U.S. Courts, Bankruptcy Forms Manual www.uscourts.gov/bkforms/bankruptcy_forms.html
Amended "Means Test" Forms / Amended Bankruptcy Official Forms www.uscourts.gov/bankform/index.html
A bankruptcy case is begun by the filing of a petition. The required forms are available from the bankruptcy court clerk's office. There is a range of filing fees for bankruptcy cases, depending on the chapter of the bankruptcy code under which the case is filed. In a commercial case, the company files on its own behalf in response to creditor claims. Creditors may also file an Involuntary Petition. Corporations and partnerships must have an attorney to file a bankruptcy case. In a consumer case the individual also files on their behalf in response to creditor claims. Individuals, however, may represent themselves in bankruptcy court. While individuals can file a bankruptcy case without an attorney or "pro se," it is extremely difficult to do it successfully. For consumers, local bar associations usually offer lawyer referral services, often without charge (however, there is a charge for attorney representation). The clerk's office in each district court usually is able to help find a referral service. Personnel in the clerk's office and other federal court employees are prohibited from providing legal advice to individual litigants.

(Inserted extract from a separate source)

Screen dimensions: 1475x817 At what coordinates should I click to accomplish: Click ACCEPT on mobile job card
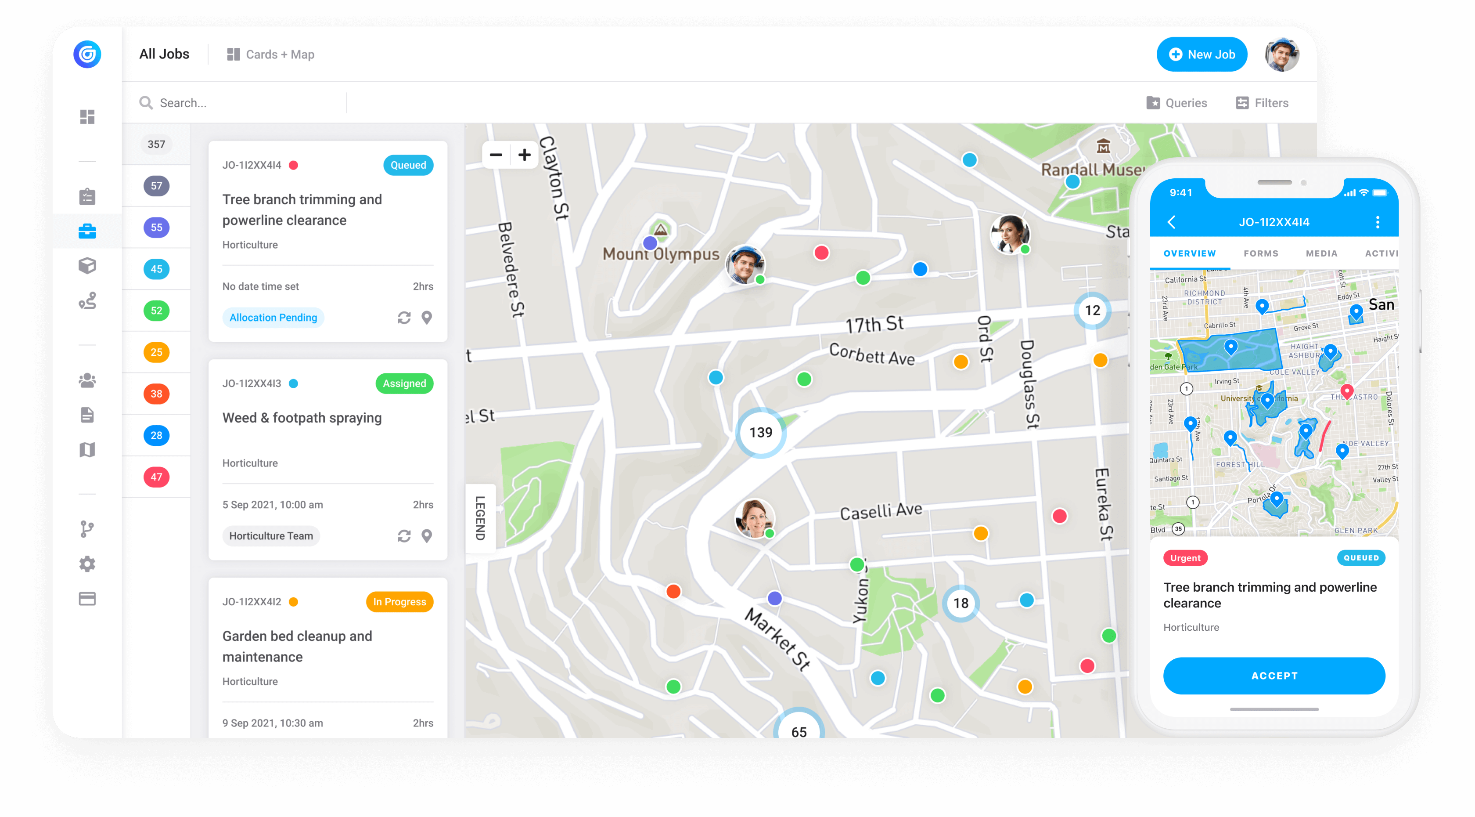(x=1274, y=675)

The vast majority of bankruptcy cases are filed by consumers rather than businesses. Most consumer cases are filed under either Chapter 7 or Chapter 13 of the federal Bankruptcy Code. Approximately 70% of cases are Chapter 7 liquidations filed by consumers, and nearly 30% are Chapter 13 wage-earner repayment cases.
U.S. Courts Chapter 7 Bankruptcy Basics
Chapter 7 is available to individuals, partnerships and corporations and results in the complete liquidation of the (non-exempt) assets of the debtor and is only granted when it is obvious that there is insufficient assets or income generating capability in order to establish some time of orderly repayment of creditors. However, a complete discharge of debts is granted only to individuals, not to partnership or corporate petitioners. A Trustee is appointed by the court to identify, catalog and appraise the assets of the debtor to determine any secured claims and overall value of the estate (assets under the debtor's name). A typical chapter 7 debtor will not appear in court and will not see the bankruptcy judge unless an objection is raised in the case.
Under the terms of the Bankruptcy Abuse Prevention and Consumer Protection Act of 2005 (BAPCPA), consumers filing for bankruptcy protection must undergo a new “means test” to determine whether a debtor is eligible for chapter 7 (liquidation) or must file under chapter 13 (wage-earner repayment plan).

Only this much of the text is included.